Record set:
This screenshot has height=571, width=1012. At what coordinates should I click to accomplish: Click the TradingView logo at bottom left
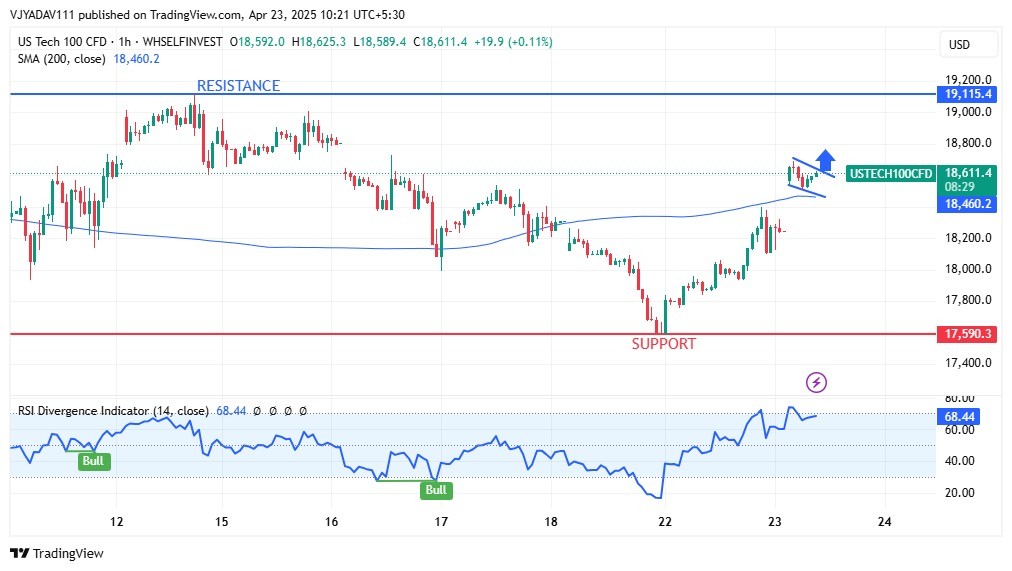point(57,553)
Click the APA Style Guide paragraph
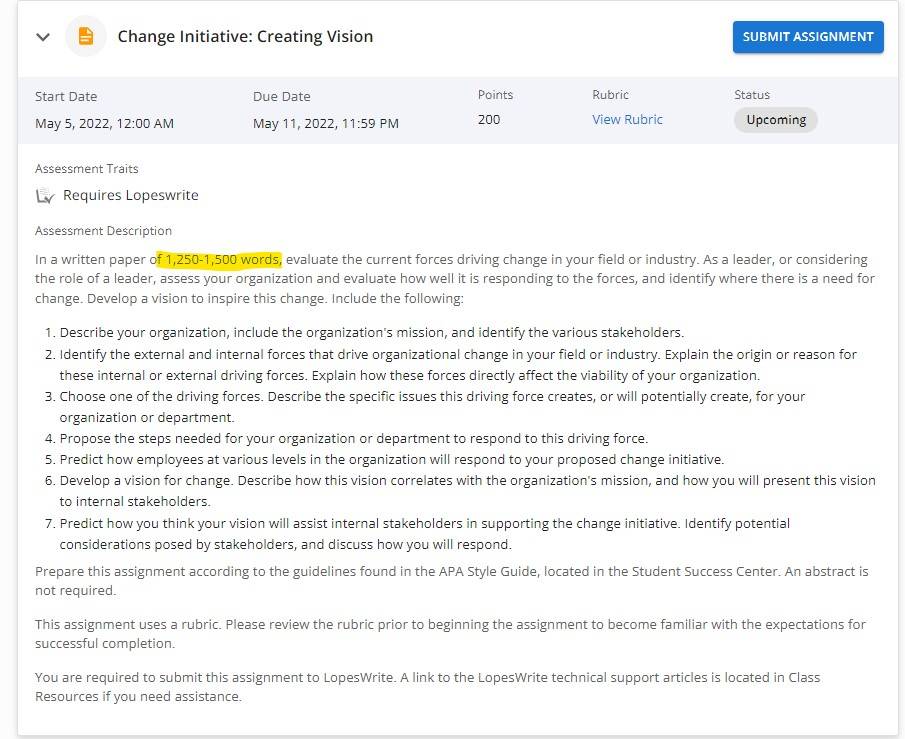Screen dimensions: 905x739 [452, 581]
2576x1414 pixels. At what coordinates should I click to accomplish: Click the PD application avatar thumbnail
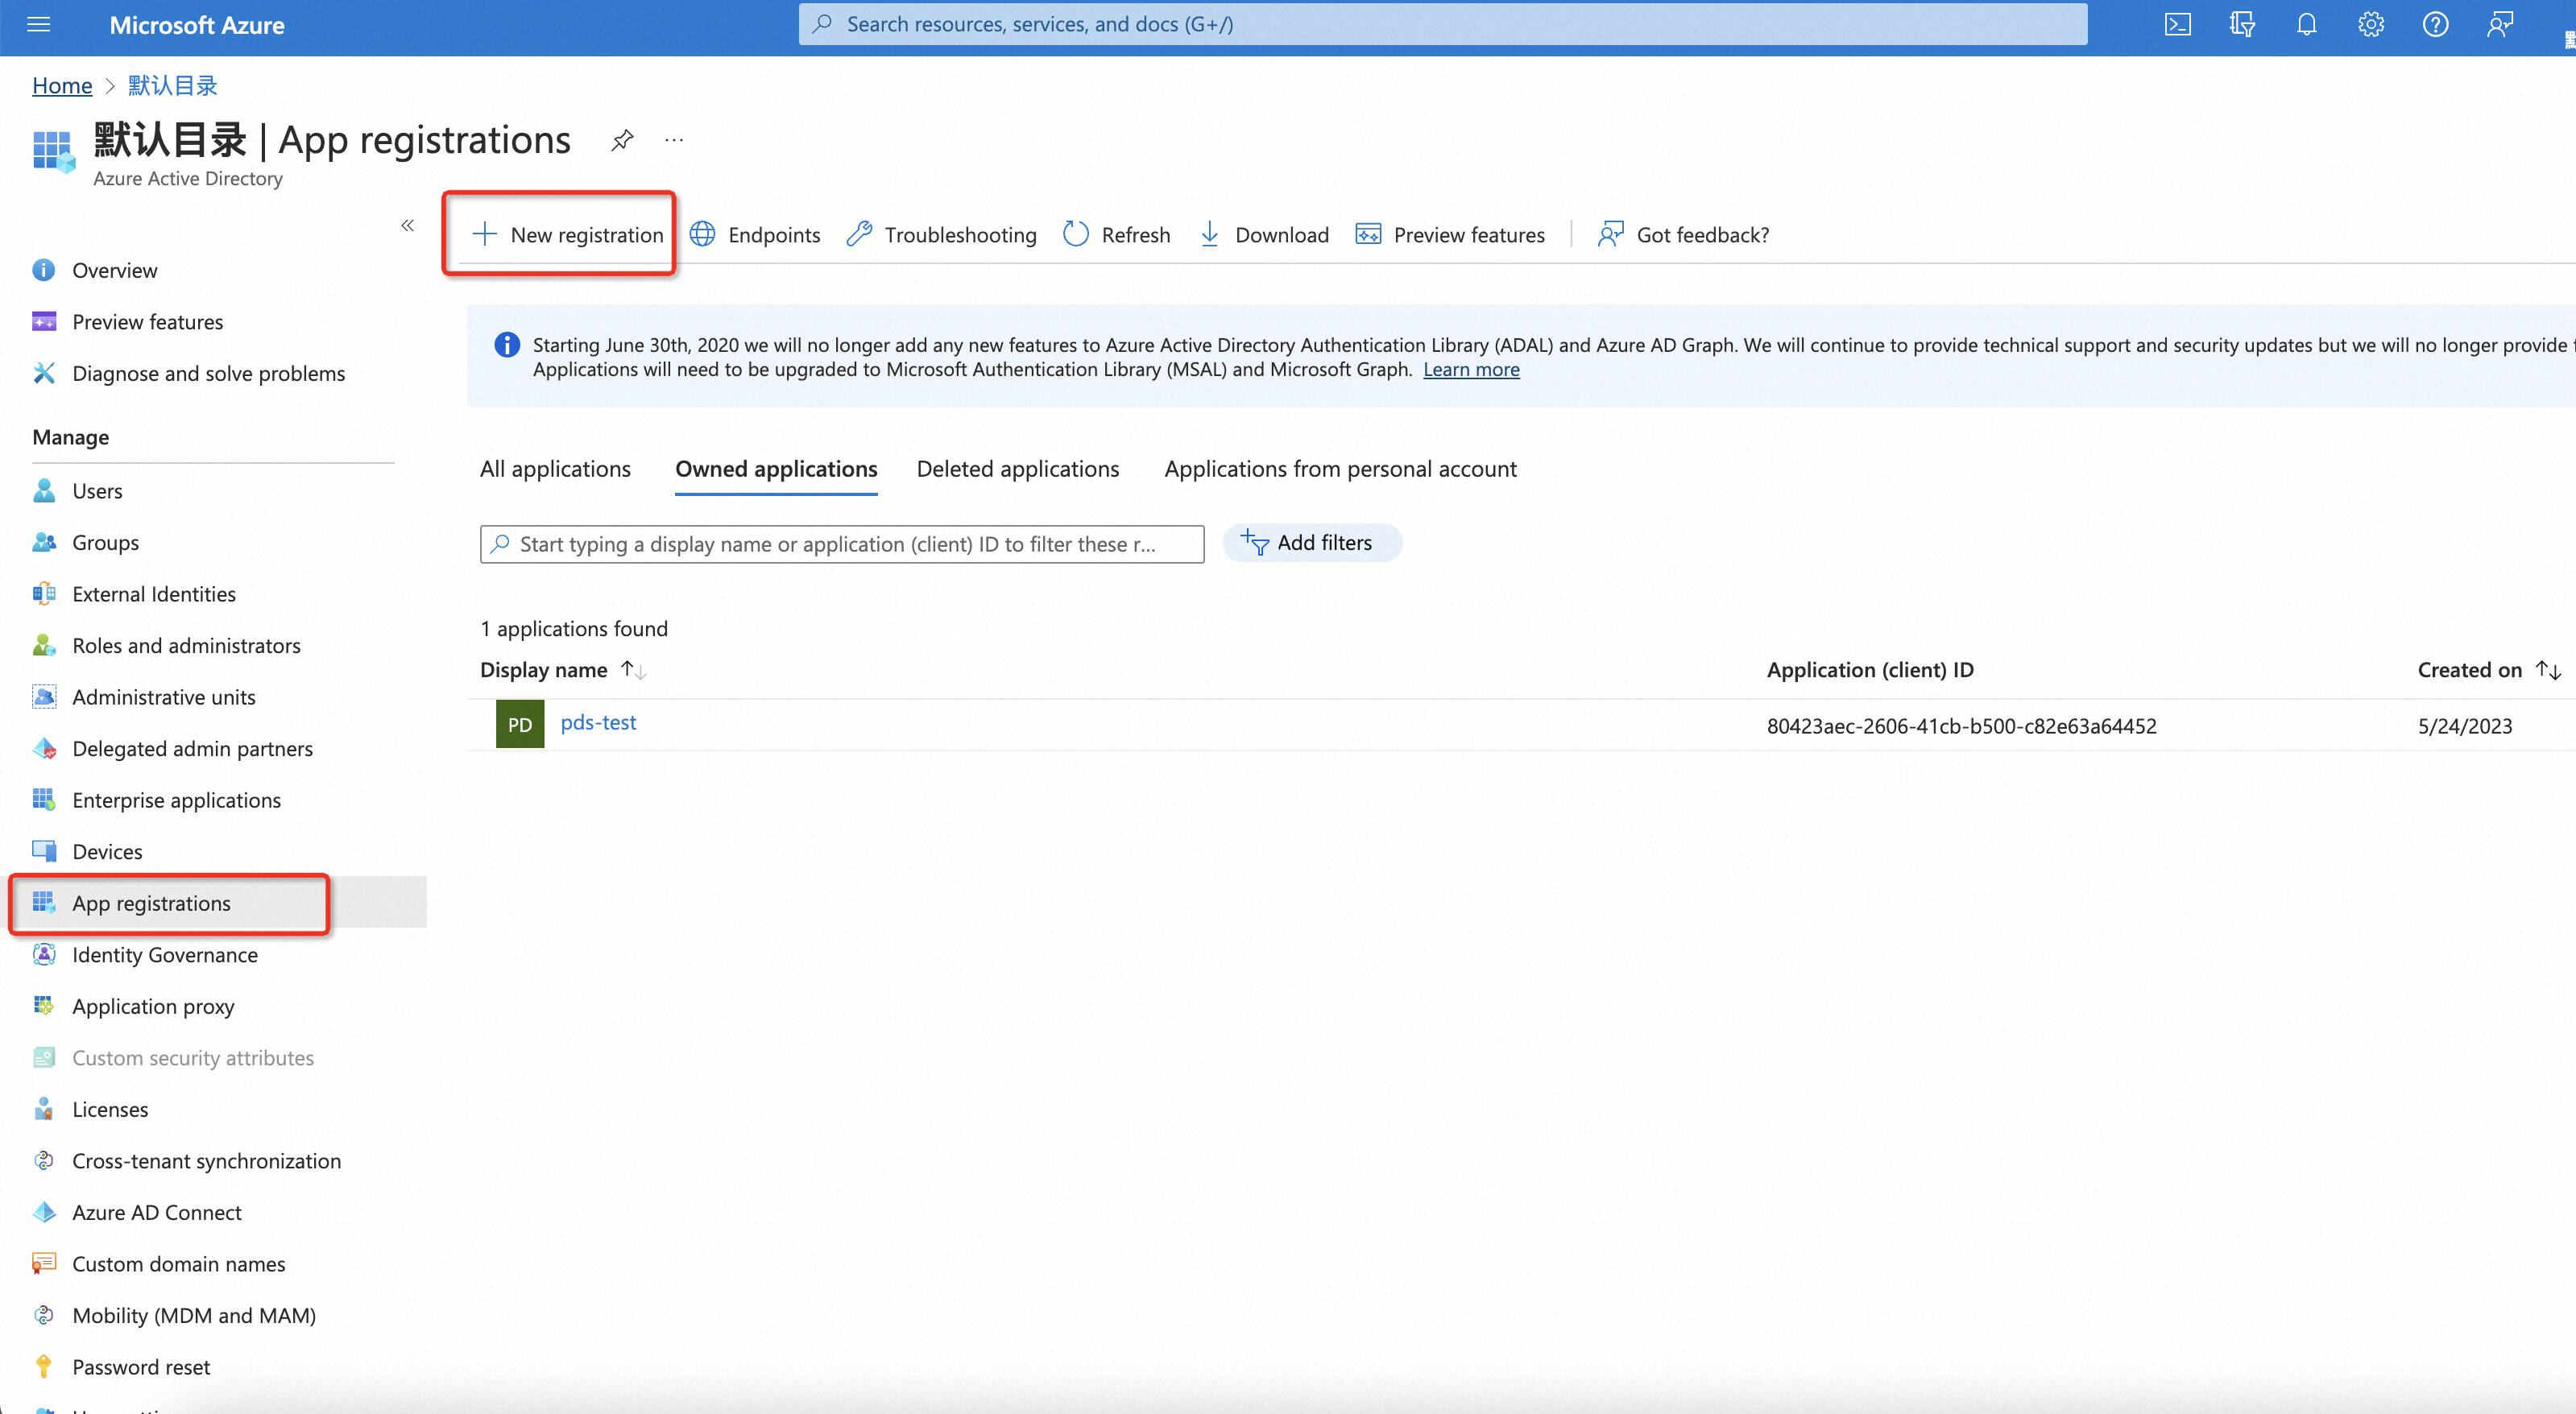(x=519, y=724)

==

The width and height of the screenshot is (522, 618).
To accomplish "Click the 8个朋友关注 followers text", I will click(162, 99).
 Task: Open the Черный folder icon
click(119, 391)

Given instruction: Put the part of the listing above that opens with the line containing "Click the APA Style Guide paragraph" and closes with the line containing "(x=519, y=724)" into a numbered list, omitting blank lines and including both of those lines. Leave the pictures out of the list.

Task output:
1. Click the APA Style Guide paragraph
2. Screen dimensions: 905x739 [452, 581]
3. 2576x1414 pixels. At what coordinates should I click to accomplish: Click the PD application avatar thumbnail
4. (x=519, y=724)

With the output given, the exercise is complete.